The man appointed to oversee Portland’s top public safety programs — including gun violence prevention — has spent much of his recent time on the job living 750 miles away.
Mike Myers, the director of Portland’s Community Safety Division, has spent recent months living in a gated condo community in Henderson, Nevada — a suburb to the southeast of Las Vegas. Staff says Myers didn’t rely on any city dollars to travel between addresses.
Myers, 56, was tapped to lead the new Community Safety Division in March 2021, with the assignment to coordinate work between the city’s multiple public safety bureaus. Myers, who previously served as the city’s fire chief, was touted as a visionary and a problem solver by city commissioners at the time.

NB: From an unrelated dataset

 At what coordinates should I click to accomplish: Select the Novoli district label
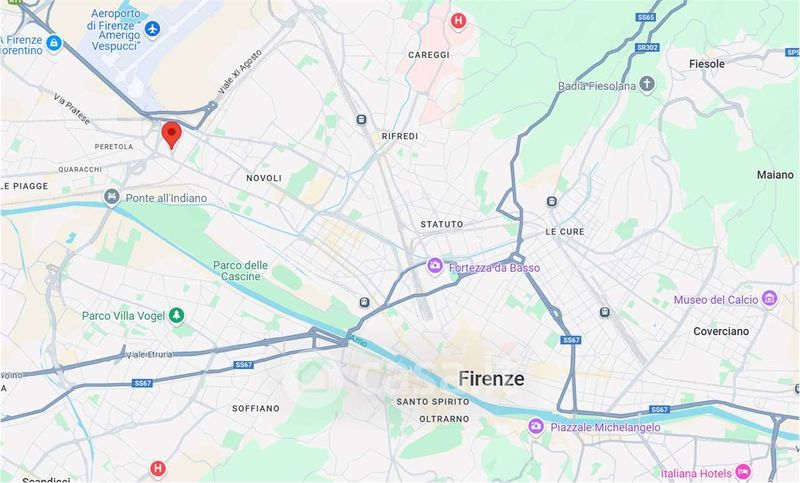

Since his hire, Myers’ job has expanded to oversee the city’s Office of Violence Prevention, which focuses on deterring gun violence, and the Street Services Coordination Center, which offers resources to people experiencing homelessness to move them off of public property. Records show Myers made an annual salary of $208,263 in 2022.
Myers declined to comment on his time working remotely while out of state.

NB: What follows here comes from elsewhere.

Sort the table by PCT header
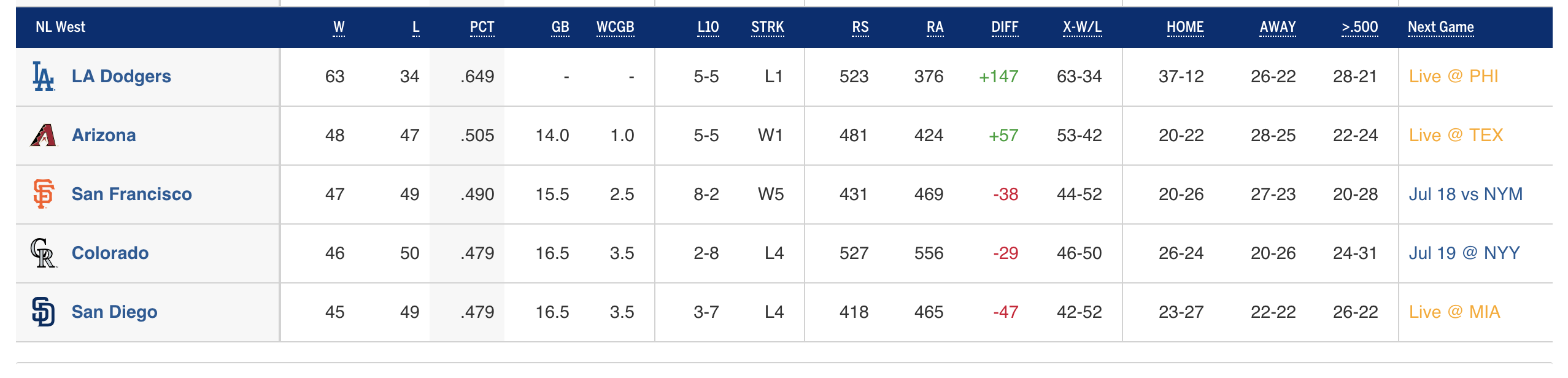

The news that one of the top bureaucrats in city government lived and was working remotely from a different metro area for several months comes as Wheeler has pushed for more workers to return to work in City Hall.
Myers served as Portland’s fire chief from 2016 to 2019. He has a decades-long connection to the Las Vegas area, where he started his career in 1986 and rose the ranks until becoming chief. While he sold his Las Vegas home after resigning from that position in 2013, that wasn’t the end of his Nevada residency.

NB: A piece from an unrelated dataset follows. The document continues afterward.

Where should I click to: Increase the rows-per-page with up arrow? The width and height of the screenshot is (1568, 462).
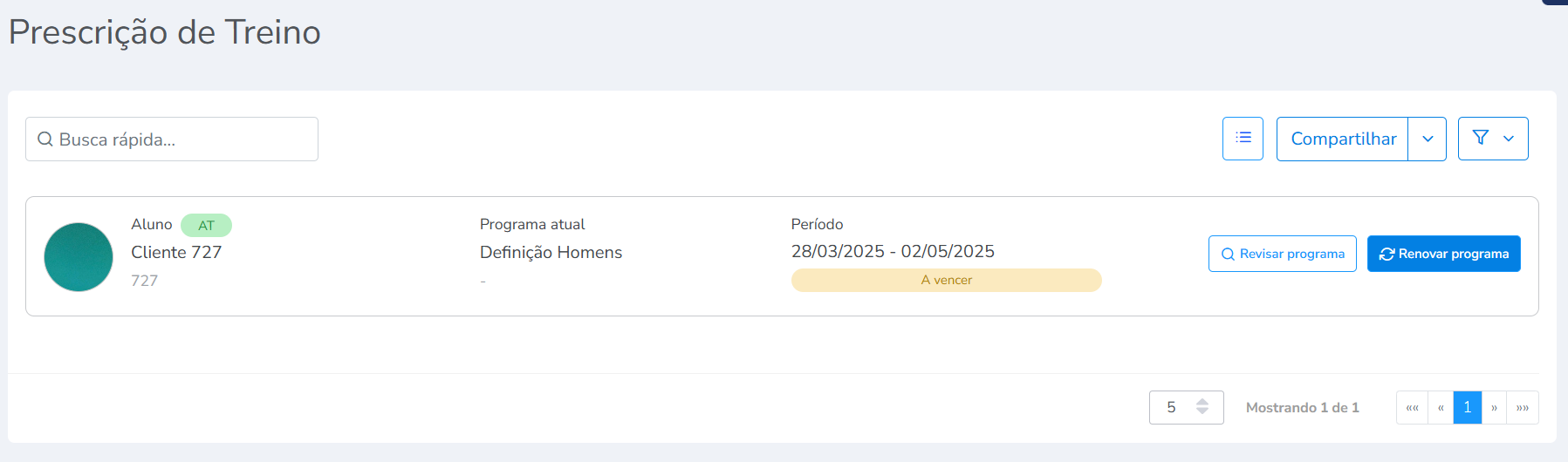[x=1202, y=402]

According to county records, Myers and his wife purchased a condo in Henderson, Nevada in February 2022, nearly a year after accepting the Community Safety Division position. His name is also on a September 2022 deed for a condo in Southwest Portland.
It’s unknown how much time, exactly, Myers spent working from Nevada since purchasing the condo, which is in a larger resort community on Lake Las Vegas. Many of the meetings he attended during 2022 were virtual, including a June press conference in which Mayor Ted Wheeler, who oversees the Community Safety Division, announced an emergency declaration to tackle the city’s record levels of gun violence. The declaration established a new program, called Safer Summer PDX, which Myers was appointed to oversee.
That program came on the heels of a record number of homicides in 2021, a deadly trend that continued in 2022. Shooting rates have dipped in the past year. There have been 643 shootings in Portland so far in 2023. At this time last year, there had been 790 shootings in the city. Yet this data reflects similar trends in other West Coast cities: Seattle, Oakland, and Los Angeles, which have seen a drop in shootings this year compared to this time last year.
Some involved in gun violence work have raised concerns about Myers’ absence in the midst of a gun violence crisis. Sam Sachs is a gun violence prevention activist, who’s worked with Myers in recent years.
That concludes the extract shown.